The company received $200,000 in jobkeeper, a spokesman said.

“That revenue pales into relative insignificance when you compare it to the $5.7m in financial support HomeCo provided to its retail tenants during FY20 to help tenants remain open/viable,” he said.

He declined to answer questions about the Besen family’s shareholding in the company or how much in dividends they were paid.

Brett Blundy, who built a retail empire from a record store called Disco Duck and is now estimated to be worth $2.2bn, received an estimated $6.48m in dividends from his shares in youth-focused jewellery chain Lovisa.

Lovisa did not respond to Guardian Australia’s questions.

James Packer, who is estimated to be worth $4.69bn, was among Crown Resorts shareholders to receive a dividend payment in April last year, when the impact of jobkeeper on the company was small because it had been running since only the end of March.

His private company, Consolidated Press Holdings, owns 34% of Crown, which received about $110m in jobkeeper subsidies – almost $70m of which was passed directly on to employees who had been stood down, at no net benefit to the company.

His sister, Gretel Packer, was previously reported to be associated with CPH, but the siblings reached an agreement to divide the family fortune in 2015 and it is no longer clear whether she has any link to the company.

Nick Politis, who is worth $1.31bn, also received a dividend paid within weeks of the announcement of jobkeeper.

In April, Eagers Automotive, the car dealer chain where he is the biggest shareholder, slashed the dividend it paid in half because of the coronavirus crisis.

The family of poker machine magnate Len Ainsworth, who is worth $4.42bn, also received dividends from the company he founded, Aristocrat Leisure.

Aristocrat received $11m in jobkeeper and paid dividends of $63.9m.

Ainsworth is in his late 90s and hasn’t been a shareholder since retiring from the company in the mid-1990s.

However, company records show members of his family continue to hold shares in Aristrocrat through corporate vehicles.

“We don’t comment on dividend payments received by individual shareholders,” a spokesman said.

“The jobkeeper subsidy that Aristocrat was eligible for was applied exactly as the government intended.

“It defrayed employment costs in Australia through the period when our customers were closed, and helped preserve the maximum number of local jobs in our business.
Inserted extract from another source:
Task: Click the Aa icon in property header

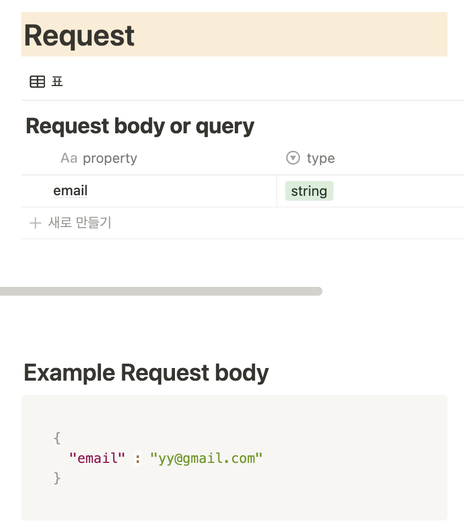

Over the year, profit in our ANZ [Australia and New Zealand] business fell 73% compared to 2019.”

The company that Ainsworth set up after leaving Aristrocrat, Ainsworth Game Technology, did not pay a dividend.

Hungry Jack’s founder Jack Cowin, who is worth $4.51bn, received dividends from his ownership of a little over a quarter of pizza chain Domino’s.

The company received about $792,000 in jobkeeper but is among companies that have paid back the subsidy.

Other billionaires entitled to dividends from companies that received jobkeeper were Dale Elphinstone (worth $1.08bn), who has a large interest in engineering and labour hire group Engenco, and Raphael Geminder, who is the chairman of packaging company Pact Group.